LA VITA COME CAMMINO
don Paolo Cugini
C’è un’immagine che ricorre spesso
nei Vangeli, vale a dire quella di Gesù che cammina sulla strada con i suoi
discepoli. È sulla strada che Gesù ha svolto la sua missione. È sempre sulla
strada che Gesù ha incontrato le persone, gli ammalati, i poveri. È, infine, sulla strada che Gesù ha annunziato l’avvento
del Regno di Dio, regno di pace, di giustizia, di fraternità.
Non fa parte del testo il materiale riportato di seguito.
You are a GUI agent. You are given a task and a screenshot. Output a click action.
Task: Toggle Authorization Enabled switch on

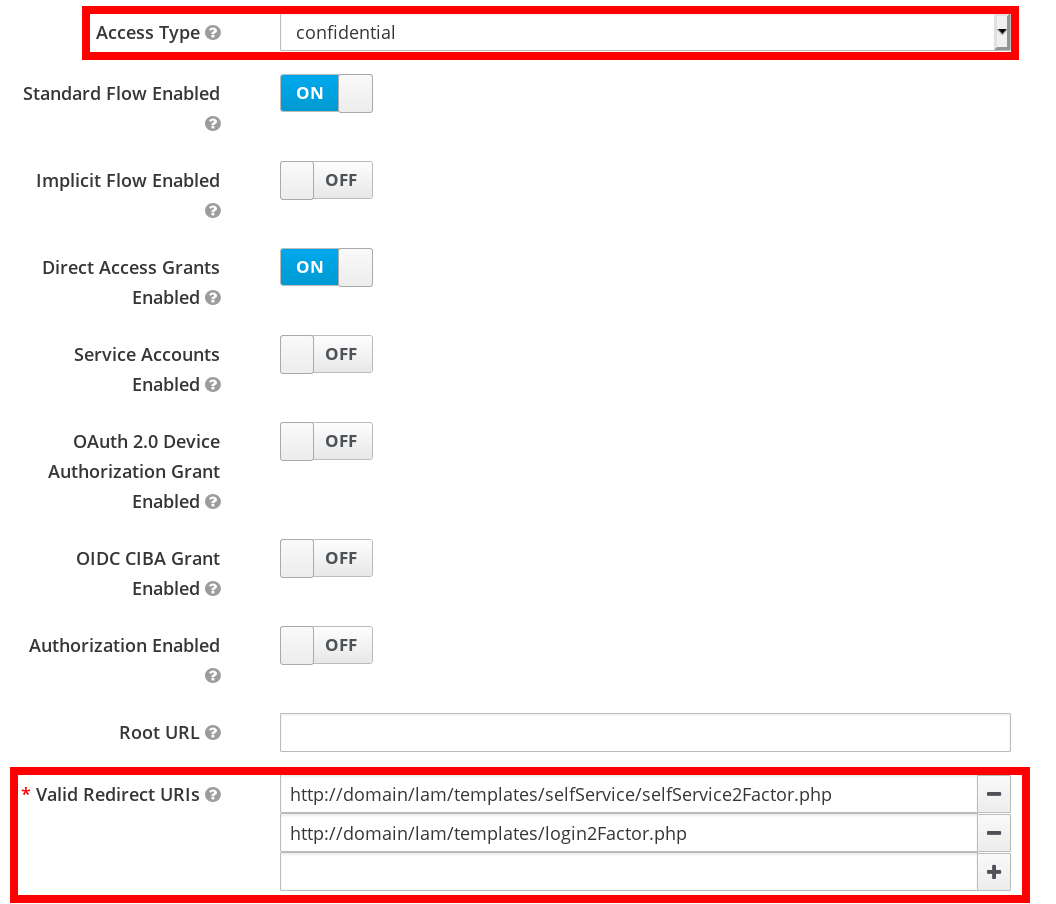[326, 646]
Ho conosciuto don Eugenio guardando
una foto. Era il 1992 e in seminario, dove allora mi trovavo per prepararmi al
ministero, il Centro Missionario Diocesano aveva organizzato una mostra
fotografica sulle missioni diocesane. Mentre guardavo le foto ne trovai una che
ritraeva una persona che camminava spedita non si sa dove sulla strada
impolverata del sertao della Bahia. Chiesi a chi era vicino a me chi fosse il
personaggio in questione e mi venne risposto: “È don Eugenio Morlini, uno tosto”. Incuriosito dal personaggio
andai a frugare tra le lettere dei missionari diocesani, che erano state appena
pubblicate in quel periodo. Lessi con interesse alcune delle lettere che don
Eugenio scriveva alla fine degli anni ’70. Mi colpirono molto alcune delle sue parole che esprimevano una sete di giustizia impressionante. Era l’epoca delle
lotte contro i latifondisti locali, che opprimevano i poveri. A distanza di
circa venticinque anni, mi ricordo ancora un pezzo di una di queste lettere
nelle quali don Eugenio diceva che, sino a quando ci sarebbero stati dei poveri
che soffrivano le ingiustizie dei potenti, non si poteva rimanere nel chiuso
delle chiese per celebrare delle liturgie. Affermazione forte e senza dubbio provocatoria, che esprimeva comunque uno dei maggiori insegnamenti del cammino della Chiesa
Latinoamericana vissuto nelle comunità di base, vale a dire il legame tra fede
e vita.
Ciò che celebriamo nella liturgia
dev’essere il riflesso di ciò che viviamo nella vita di ogni giorno e
viceversa. Non possiamo osannare in
chiesa il Dio della vita e poi disinteressarci di chi soffre e rimanere
indifferenti dinanzi alle cause dell’ingiustizia. Nelle comunità di san
Bartolomeo e Codemondo questo stile è molto presente e, mi sembra, la maggior
eredità che lascia don Eugenio a noi. Ogni volta che celebriamo alla domenica
il giorno del Signore, c’impegniamo a vivere come il Signore ha vissuto, ad
assimilare la sua sete di giustizia, a desiderare di costruire ponti dove il
mondo semina odio, a rimanere sensibili dinanzi alle sofferenze dei fratelli e
delle sorelle che incontriamo nel nostro cammino, a rimanere aperti sul mondo e
non chiusi nel nostro orticello.
Essere amici di don Eugenio vuole
dire sforzarci di percorrere a nostro modo i sentieri che lui stesso ha
percorso mostrandoci il cammino. Sono i sentieri della pace, della lotta contro
le mafie, dell’attenzione ai più poveri, agli ammalati, ai lontani. Sono anche i
sentieri che lo hanno portato in quelle parti del mondo piene di tensioni e di
sofferenze, per portare un po' di sollievo. Mentre lo ringraziamo per il
servizio che ha svolto per tanti anni in mezzo a noi, lo raccomandiamo al
Signore perché lo tenga in salute e perché continui a seminare le sementi del
Regno di Dio nella nuova tappa della sua vita. Buon cammino Eugenio.